This is a pretty surreal development, especially in light of my recent ramblings on dictators in exile. Apparently the emergency spending bill Bush signed on November 6—the infamous $87.5 billion—quietly included a $2 million bounty for the capture of Charles Taylor. The State Department spin is that the money isn’t an explicit call for Boba, IG-88, Bossk and the rest of the gang to hightail it to Calabar, Nigeria, where Taylor is cooling his heels. The bill vaguely refers to “rewards for an indictee of the Special Court for Sierra Leone”; Richard Boucher said that they were still deciding just how the money would be spent. But the Nigerian government is, understandably, a bit upset. They were never Taylor supporters, but agreed to host his exile because it was (presumably) the only way to get him to go quietly. The U.S. actively participated in the negotiations that led to that outcome, and now they appear to be going back on the deal in a way that impinges on another nation’s sovereignty.
Which puts me at two minds about it all. It would be a fine thing to see a corrupt dictator get his comeuppance, and while the Sierre Leone court will no doubt be an imperfect vehicle for justice, it’s something. Taylor also remains uniquely able to keep the conflict going in Liberia by meddling from afar; ending his exile would be good for the country as a whole. But what a dumb, bizarro way to go about it.
Ah—pardon me for researching while I’m writing, but the latest appears to be a bit of backpedaling over at State.
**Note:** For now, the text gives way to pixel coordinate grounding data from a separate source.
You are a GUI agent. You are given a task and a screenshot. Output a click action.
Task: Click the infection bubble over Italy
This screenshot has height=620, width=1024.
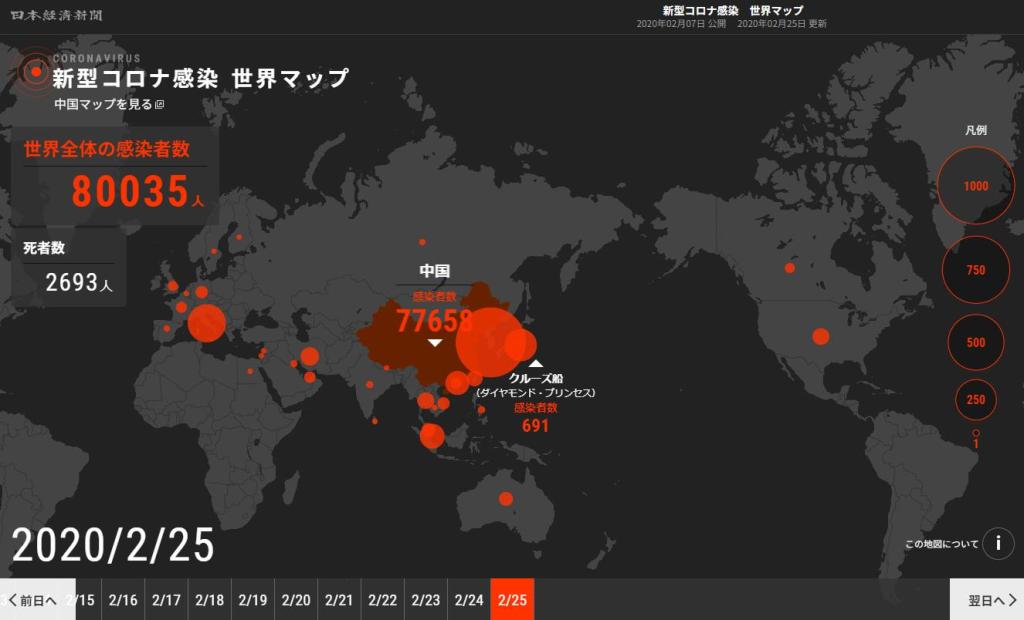[x=207, y=323]
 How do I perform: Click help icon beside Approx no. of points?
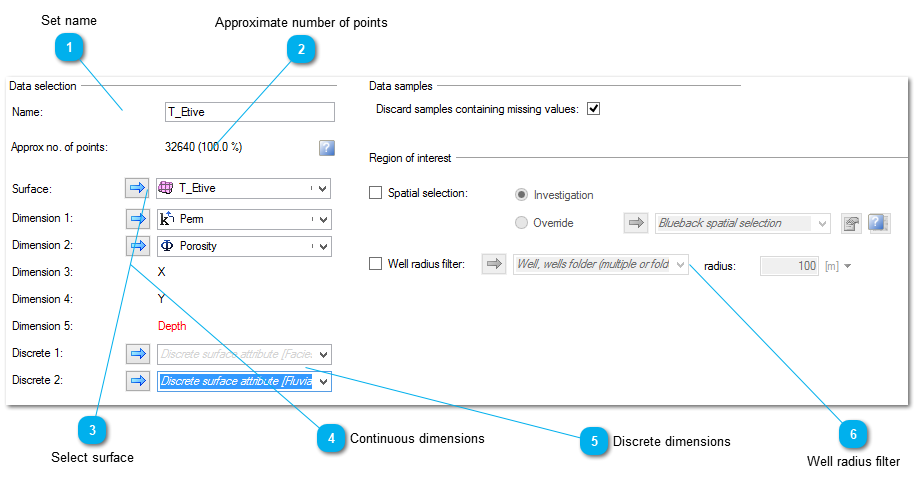pos(327,147)
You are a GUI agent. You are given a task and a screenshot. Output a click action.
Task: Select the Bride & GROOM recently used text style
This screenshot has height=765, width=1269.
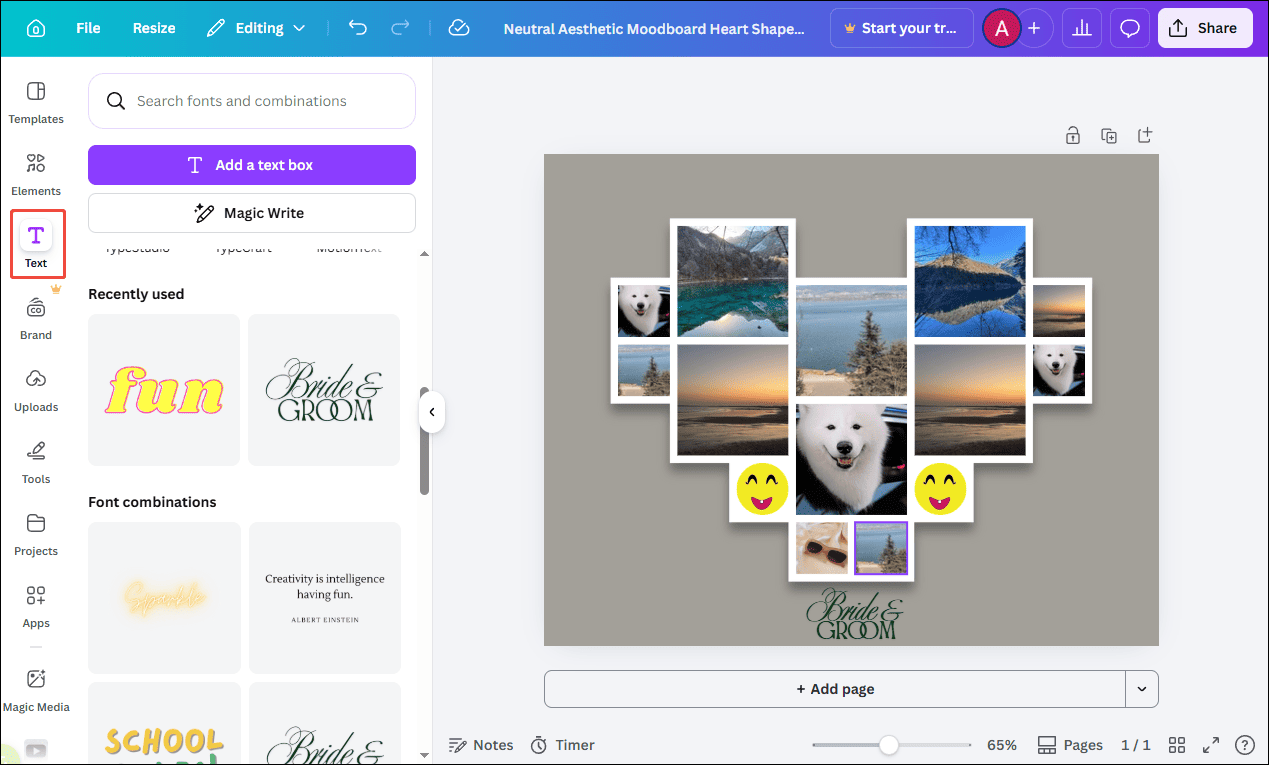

So the money isn’t a bounty, it’s an “additional tool” for coaxing somebody, somehow, to do something about this whole Taylor thing. But not, apparently, by hiring someone to wrap up the guards in his wrist cords, vault over the outer wall with his jetpack, and stick CT’s carbon-freezed body into the hold of Slave One. So what is the money meant to do, then?
The plot thickens, albeit leavened with some sloppy reporting. This November 2 article in The Observer implies that the money-which-is-not-bounty-money is connected to our friends at Northbridge Services Group, Ltd.—more on them in a moment.
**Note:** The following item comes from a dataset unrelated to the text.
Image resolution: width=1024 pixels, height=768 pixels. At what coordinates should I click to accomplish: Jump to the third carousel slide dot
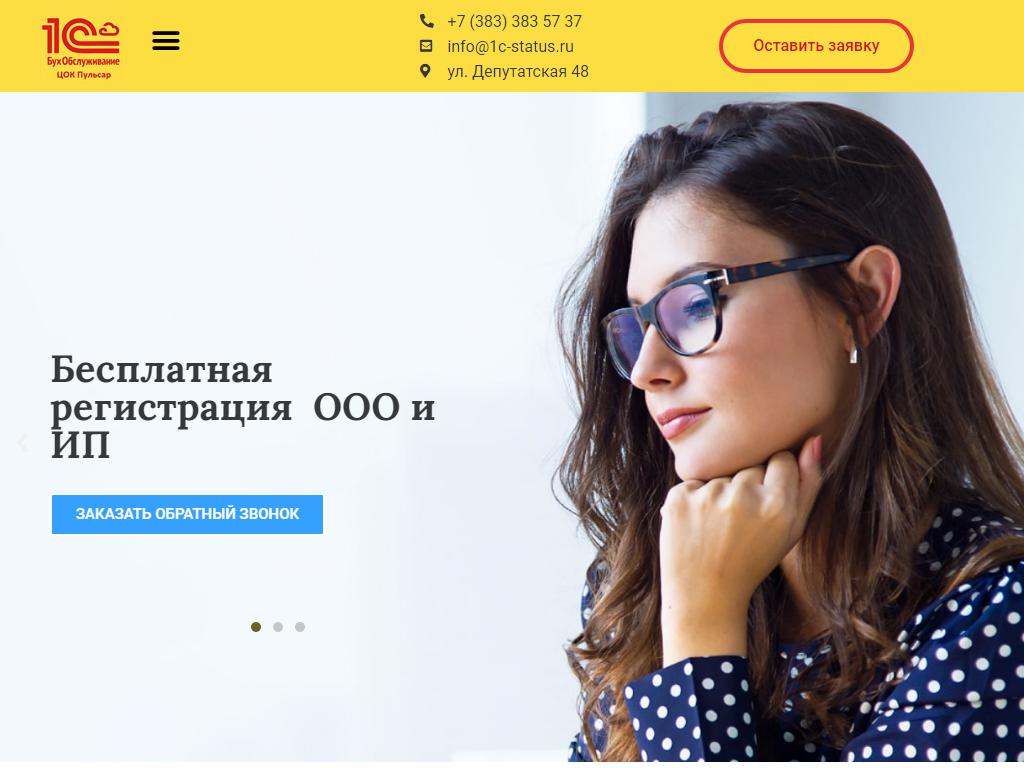click(x=300, y=627)
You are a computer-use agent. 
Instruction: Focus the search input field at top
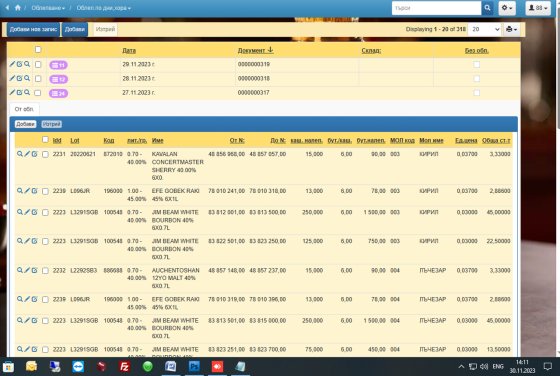point(436,8)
But Obasanjo will not find it easy to dissuade the US from financing an attempt to kidnap Taylor. In August, an Anglo-American mercenary company, Northbridge Services Group Ltd, was quoted on an American conservative website as offering to attempt to arrest Taylor.
As far as I can tell the conservative website in question is Crosswalk.com—here’s the actual article there. Why they’d want to cite that source, when the Northbridge connection is mentioned elsewhere, is beyond me. But the real sloppiness comes from this article on the World Socialist Web Site, which claims:
According to the British Observer newspaper, an Anglo-American mercenary outfit, Northbridge Services Group Ltd., was quoted on a far-right US website in August offering to arrest Taylor for the sum of $2 million.
It would be oh-so interesting if the $2 million figure really had been quoted by Northbridge and then made its way into the spending bill, because that would strongly imply that the U.S. planned to hire Northbridge to get Taylor. But neither the Observer article or the Crosswalk one actually mentions that specific number. It appears to be a conveniently inserted but unsubstantiated claim.
But that doesn’t mean that the situation doesn’t stink. Northbridge is a “private military company”—basically a mercenary outfit. They’re the newest face on Executive Outcomes, a PMC staffed largely by white South African ex-military types going entrepeneurial with martial skills honed while enforcing the apartheid regime. It’s not clear exactly how much overlap there is between the two companies, but EO was hip-deep in Sierre Leone’s civil strife in the 90’s, and now Northbridge is offering its services to apprehend those wanted by the Special Court. Heck, www.executiveoutcome.com takes you right to Northbridge’s website. Whether those South Africans are out of the picture or whether they’ve simply been airbrushed off the website and corporate image is, for me, the difference between an ethically ambiguous enterprise and a deplorable one. Since I have no way to know for sure, my basic take is that it stinks, and if it turns out that it’s actually true that the $2 million was earmarked (however informally) for Northbridge, it stinks to high heaven.